[[ Text shown, beginning ]]

Considering they reached the second round of the playoffs with what amounted to a fifth-string tight end (Jacob Hollister) and fourth-string running back (Marshawn Lynch), the Seahawks have a whole lot of personnel business to tend to this off-season.
Which explains a bit of why they jumped a month ahead of the March 18 commencement of regular free agency Tuesday, announcing the signing of TE Greg Olsen, an oft-injured former Carolina Panthers star, to a one-year deal Tuesday worth $7 million, with $5.5 million guaranteed, according to ESPN.
For a guy who missed the two late-season games last season with a concussion, and played only 16 games combined in 2017 and 2018 because of a foot injury, the price seems a little steep, especially since Olsen (6-5, 255 pounds) turns 35 next month.
But the Seahawks anticipate a savings of $3 million at the position when they let go Ed Dickson, who didn’t play last season because of knee problem that never went away. And because the Panthers cut Olsen a couple of weeks ago, rather than pay $11.6 million in the final year of his contract, he was available immediately — plus the Seahawks will not have to surrender a compensatory draft pick in 2021.

[[ Text shown, end ]]
[[ Data for analysis, beginning ]]

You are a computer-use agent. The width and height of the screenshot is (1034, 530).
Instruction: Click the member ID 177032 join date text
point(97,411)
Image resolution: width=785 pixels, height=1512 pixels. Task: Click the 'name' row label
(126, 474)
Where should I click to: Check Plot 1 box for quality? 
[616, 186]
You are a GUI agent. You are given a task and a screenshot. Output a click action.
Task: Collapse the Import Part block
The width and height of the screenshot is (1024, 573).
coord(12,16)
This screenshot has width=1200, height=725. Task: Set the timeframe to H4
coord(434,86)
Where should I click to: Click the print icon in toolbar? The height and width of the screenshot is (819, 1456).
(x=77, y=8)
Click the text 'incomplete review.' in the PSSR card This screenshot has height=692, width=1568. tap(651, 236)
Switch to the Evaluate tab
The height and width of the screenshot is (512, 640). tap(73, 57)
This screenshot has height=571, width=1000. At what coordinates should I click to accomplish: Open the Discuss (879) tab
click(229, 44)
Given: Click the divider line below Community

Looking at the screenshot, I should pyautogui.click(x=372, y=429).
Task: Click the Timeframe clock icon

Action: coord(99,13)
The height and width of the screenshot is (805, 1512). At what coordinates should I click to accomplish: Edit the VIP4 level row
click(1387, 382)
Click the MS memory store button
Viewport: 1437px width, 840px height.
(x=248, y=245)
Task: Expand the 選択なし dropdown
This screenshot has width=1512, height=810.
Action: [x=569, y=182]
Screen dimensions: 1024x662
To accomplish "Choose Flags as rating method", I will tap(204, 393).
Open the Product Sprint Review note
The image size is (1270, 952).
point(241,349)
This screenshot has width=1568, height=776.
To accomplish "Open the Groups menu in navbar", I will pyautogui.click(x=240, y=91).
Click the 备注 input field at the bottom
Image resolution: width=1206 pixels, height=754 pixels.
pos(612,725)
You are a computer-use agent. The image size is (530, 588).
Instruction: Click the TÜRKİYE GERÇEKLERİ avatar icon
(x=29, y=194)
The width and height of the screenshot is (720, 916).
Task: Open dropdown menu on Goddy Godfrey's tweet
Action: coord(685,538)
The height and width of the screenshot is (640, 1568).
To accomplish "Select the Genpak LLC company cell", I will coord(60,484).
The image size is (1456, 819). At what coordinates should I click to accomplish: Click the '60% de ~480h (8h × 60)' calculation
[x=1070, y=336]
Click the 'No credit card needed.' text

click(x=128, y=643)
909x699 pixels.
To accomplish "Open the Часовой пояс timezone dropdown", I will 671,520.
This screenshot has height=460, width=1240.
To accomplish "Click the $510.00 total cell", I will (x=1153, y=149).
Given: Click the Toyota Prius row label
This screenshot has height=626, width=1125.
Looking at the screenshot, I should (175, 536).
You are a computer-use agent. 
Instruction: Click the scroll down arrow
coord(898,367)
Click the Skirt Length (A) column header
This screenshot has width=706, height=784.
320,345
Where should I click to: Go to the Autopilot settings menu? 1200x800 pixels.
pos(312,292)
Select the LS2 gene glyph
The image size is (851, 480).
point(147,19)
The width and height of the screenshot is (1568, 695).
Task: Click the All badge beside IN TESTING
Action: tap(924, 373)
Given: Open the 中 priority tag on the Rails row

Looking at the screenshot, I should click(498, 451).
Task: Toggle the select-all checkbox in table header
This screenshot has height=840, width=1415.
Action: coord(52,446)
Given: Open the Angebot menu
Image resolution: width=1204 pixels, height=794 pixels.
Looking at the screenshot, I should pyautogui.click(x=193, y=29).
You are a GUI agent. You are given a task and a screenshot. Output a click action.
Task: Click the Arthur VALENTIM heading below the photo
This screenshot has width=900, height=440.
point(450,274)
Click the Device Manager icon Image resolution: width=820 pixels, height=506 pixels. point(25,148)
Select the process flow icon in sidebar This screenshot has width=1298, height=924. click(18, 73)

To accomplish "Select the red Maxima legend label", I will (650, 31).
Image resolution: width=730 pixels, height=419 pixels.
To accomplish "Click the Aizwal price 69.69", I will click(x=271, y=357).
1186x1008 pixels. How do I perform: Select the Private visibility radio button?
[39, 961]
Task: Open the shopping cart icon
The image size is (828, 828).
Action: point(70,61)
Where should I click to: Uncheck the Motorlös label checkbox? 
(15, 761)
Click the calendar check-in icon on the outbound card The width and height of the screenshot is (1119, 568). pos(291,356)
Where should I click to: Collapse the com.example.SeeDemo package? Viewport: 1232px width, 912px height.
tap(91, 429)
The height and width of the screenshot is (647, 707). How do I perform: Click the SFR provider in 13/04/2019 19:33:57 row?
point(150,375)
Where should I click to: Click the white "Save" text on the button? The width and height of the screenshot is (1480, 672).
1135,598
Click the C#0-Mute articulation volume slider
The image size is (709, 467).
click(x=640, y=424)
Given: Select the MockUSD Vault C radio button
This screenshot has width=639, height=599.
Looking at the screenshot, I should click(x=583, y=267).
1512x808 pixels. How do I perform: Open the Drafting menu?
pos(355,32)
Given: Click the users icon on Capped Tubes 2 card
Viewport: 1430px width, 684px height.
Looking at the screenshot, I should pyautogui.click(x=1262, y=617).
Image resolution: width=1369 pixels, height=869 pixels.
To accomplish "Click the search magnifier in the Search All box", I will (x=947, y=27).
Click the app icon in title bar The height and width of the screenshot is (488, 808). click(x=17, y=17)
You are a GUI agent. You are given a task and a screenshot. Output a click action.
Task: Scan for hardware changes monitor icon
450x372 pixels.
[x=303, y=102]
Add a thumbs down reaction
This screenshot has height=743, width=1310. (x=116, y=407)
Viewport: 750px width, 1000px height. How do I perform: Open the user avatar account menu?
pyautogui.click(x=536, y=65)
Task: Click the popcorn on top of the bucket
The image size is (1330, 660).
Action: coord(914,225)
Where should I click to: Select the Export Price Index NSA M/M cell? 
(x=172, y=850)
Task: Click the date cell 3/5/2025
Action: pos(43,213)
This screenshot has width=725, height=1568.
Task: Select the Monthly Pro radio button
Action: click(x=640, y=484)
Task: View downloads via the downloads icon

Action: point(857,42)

[[ Data for analysis, end ]]

→ Check your understanding:
**A)** In the article on the Seahawks signing Greg Olsen, how much of Olsen's one-year deal is guaranteed?
**B)** Rewrite everything in the Olsen article from "For a guy who" down to "35 next month.", putting "high" where "steep" appears.
Use only the article on the Seahawks signing Greg Olsen to answer.

→ Task answers:
**A)** $5.5 million

**B)**
For a guy who missed the two late-season games last season with a concussion, and played only 16 games combined in 2017 and 2018 because of a foot injury, the price seems a little high, especially since Olsen (6-5, 255 pounds) turns 35 next month.